Source data —
........
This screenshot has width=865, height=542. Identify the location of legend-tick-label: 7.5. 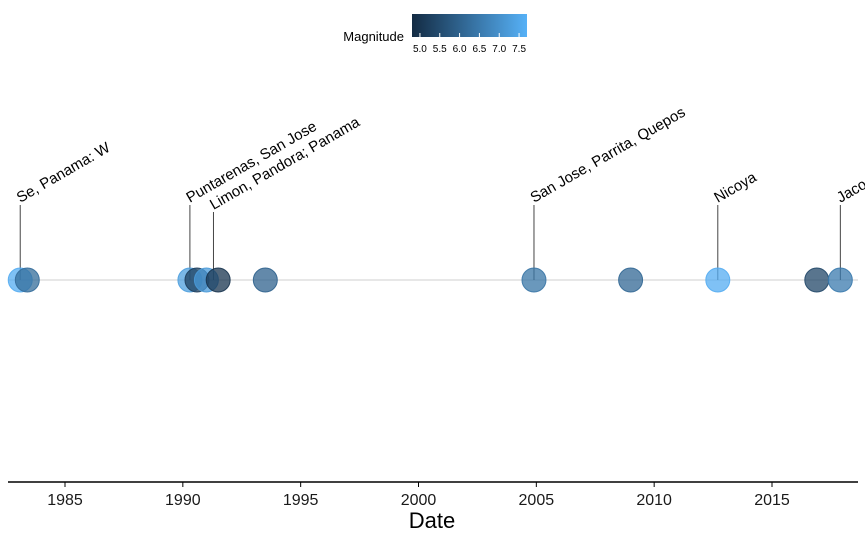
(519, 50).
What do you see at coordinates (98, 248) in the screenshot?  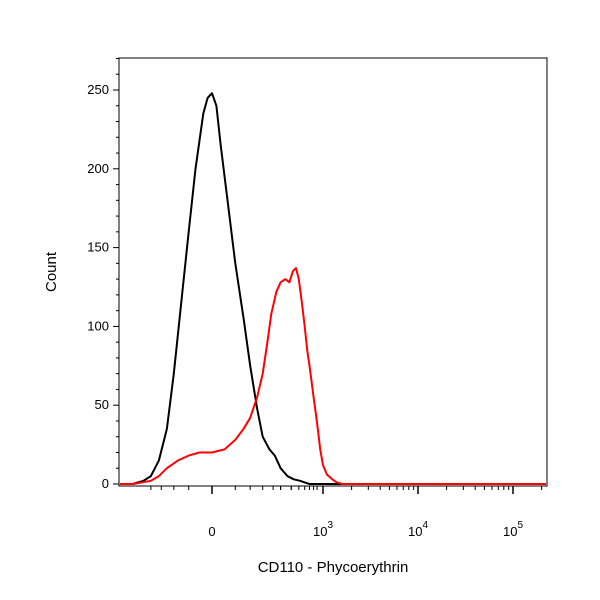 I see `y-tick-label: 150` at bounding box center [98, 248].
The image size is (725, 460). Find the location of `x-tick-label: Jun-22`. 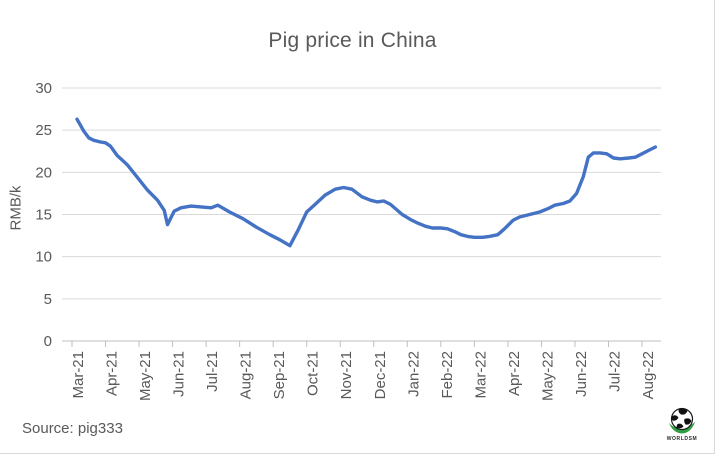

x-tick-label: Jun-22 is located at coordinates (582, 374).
........
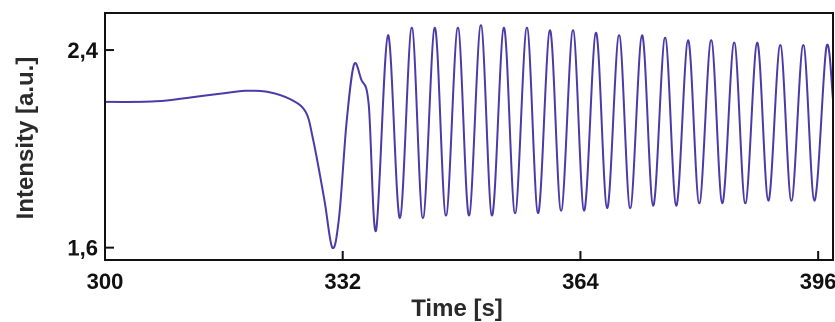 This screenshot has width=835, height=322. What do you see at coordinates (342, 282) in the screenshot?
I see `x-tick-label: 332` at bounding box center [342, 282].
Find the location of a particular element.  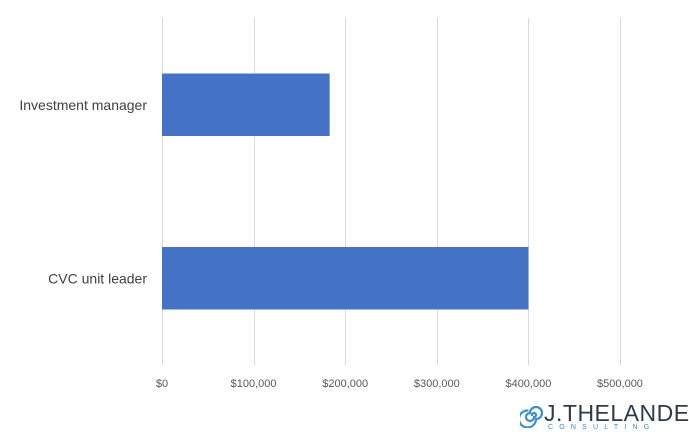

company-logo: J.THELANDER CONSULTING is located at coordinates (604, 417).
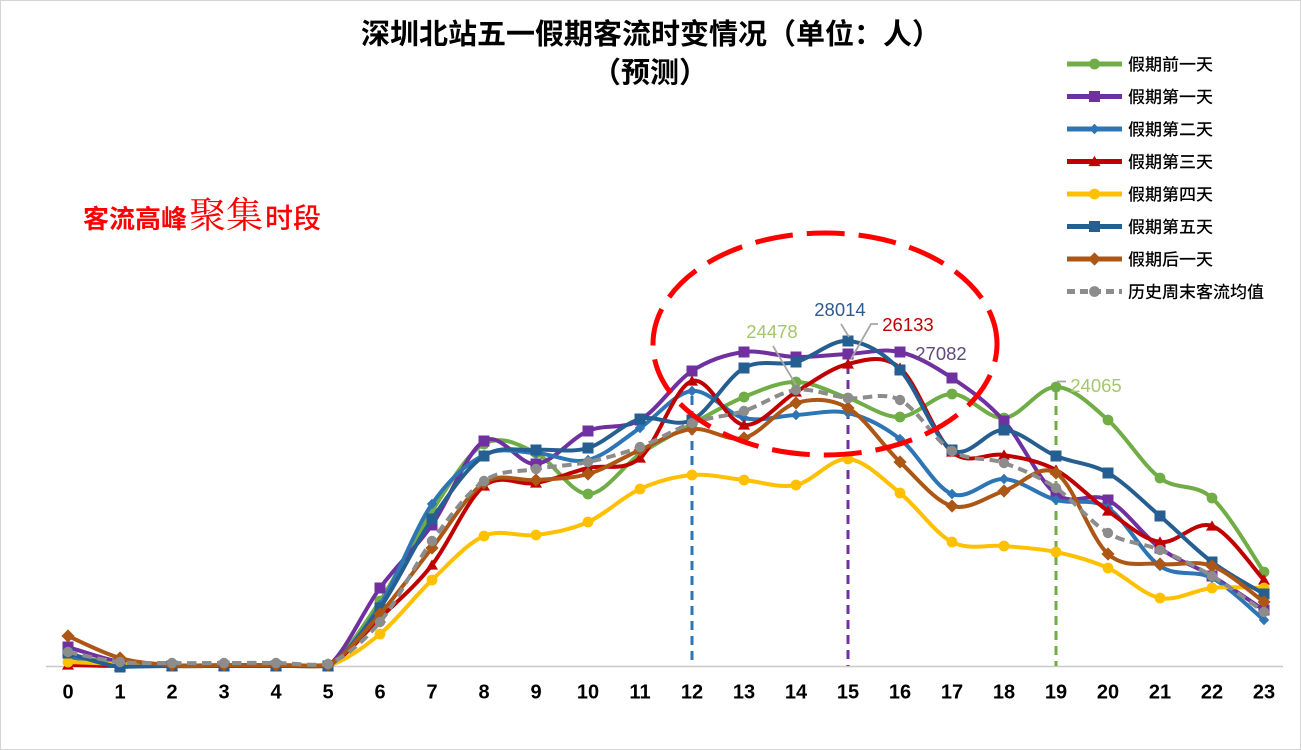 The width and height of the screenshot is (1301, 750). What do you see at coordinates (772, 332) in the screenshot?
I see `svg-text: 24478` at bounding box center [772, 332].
........
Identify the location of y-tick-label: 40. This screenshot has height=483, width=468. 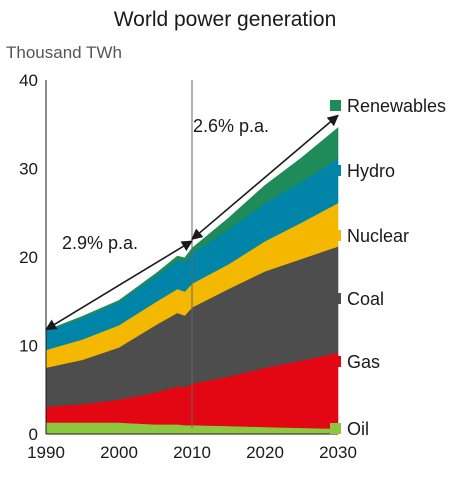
........
Task brief — Rewrite the part of the material that opens with the line containing "Find the location of a particular element." and closes with the line containing "center [772, 332].", swapping "screenshot" for "screen capture" and keeping everything else unchanged. Leave the pictures out of your answer.

Task output —
Find the location of a particular element.  

company-logo: J.THELANDER CONSULTING is located at coordinates (604, 417).
 The width and height of the screen capture is (1301, 750). What do you see at coordinates (772, 332) in the screen capture?
I see `svg-text: 24478` at bounding box center [772, 332].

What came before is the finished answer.